In 1936, Booker's, the country's largest sugar producer, asked him to move to Georgetown to head the firm's laboratory, and to conduct systematic medical surveys aimed at improving health conditions on all the sugar estates in the country. Three years later, he was placed in charge of a Malaria Research Unit which was established with funds from the Colonial Government, the Rockefeller Foundation, and the British Guiana Sugar Producers' Association. But the work of this Unit was interrupted in June 1940 when Italy entered World War II on the side of Germany. As an Italian citizen, Dr. Giglioli was immediately placed under house arrest as an "enemy alien." He and other Italian and German residents of Guyana were kept as prisoners of war at the Mazaruni Penal Settlement.
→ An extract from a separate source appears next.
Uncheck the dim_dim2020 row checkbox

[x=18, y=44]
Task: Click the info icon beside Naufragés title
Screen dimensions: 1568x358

But the Colonial Government of Guyana, faced with the increasing havoc caused by malaria, felt that Giglioli was too valuable as a scientist to be imprisoned. In August 1942 he was released and he was given a job as Government Malariologist.

The following year, three distinguished British scientists met with Giglioli in Guyana. One of the scientists, Dr. Alexander King, told him about the new insecticide DDT, which the Allies were using as a "secret weapon" to protect their troops from malaria. Unlike other insecticides, it was applied to the surfaces where adult mosquitoes came to rest, and a single spraying continued to be fatal to the insects for months. Gigioli asked the scientists for assistance to obtain a quantity of DDT to conduct an experiment in malaria eradication, which would be the first in the Western Hemisphere. He was confident that this insecticide would be effective since his own research showed that the Anopheles darlingi mosquitoes were prevalent in people's houses. He believed it would be better to attack the adult mosquitoes by spraying the houses instead of trying to destroy the mosquito larvae.

Within a month, the first 500-pound consignment of DDT was on its way to Guyana. The trial spraying of the insecticide began as soon as it arrived. A large-scale control programme commenced in 1946 on the sugar estates, and this became a countrywide campaign in 1947. It involved a house to house spraying of the insecticide by a Mosquito Control Service which was established for that purpose.

So effective was the DDT that by 1951, malaria and its principal carrier, the Anopheles darlingi mosquito, had been completely eliminated from the coastal areas. The situation was more difficult in the interior because the disease bearing mosquitoes lived in the forest. In addition, settlements were far apart and it was not easy to get to them.

When there were intermittent outbreaks of malaria in the North-West District and the Rupununi savannahs, Giglioli applied a new technique. In 1961, with financial and technical assistance from the Pan American Health Organization (PAHO) and UNICEF, he distributed salt treated with the anti-malaria drug chloroquine to the populations of those remote areas. Despite the remoteness of many areas, this programme eliminated falciparum malaria (the most dangerous type) in the North-West District. By the mid-1960s, most cases of malaria were wiped out.

As a result of Giglioli's achievements in fighting malaria, Guyana saw its overall health situation improve dramatically in the 1950s and 1960s. The most striking change, particularly on the sugar estates, was the reduction in deaths of women of child-bearing age and the increased survival of their children. Thus, a relatively rapid population growth was experienced during that period.

Giglioli's research on malaria in Guyana won him great respect internationally. The World Health Organization (WHO) and the Pan-American Health Organization (PAHO) sought his advice for anti-malaria work conducted in Brazil, Venezuela, Mexico and Jamaica. He also worked with PAHO specialists in Ghana, Nigeria, Somalia and Afghanistan. Giglioli died in 1975.

Towards the end of the twentieth century, the use of DDT was discouraged by international health and environmental authorities. Unfortunately, with the reduction of the use of this insecticide, malaria began to make a comeback in the 1980s. In 1986 it reappeared in the North-West District and in the Rupununi. Since then, cases of malaria infection continue to be reported in the interior and also on the coastal districts of the country.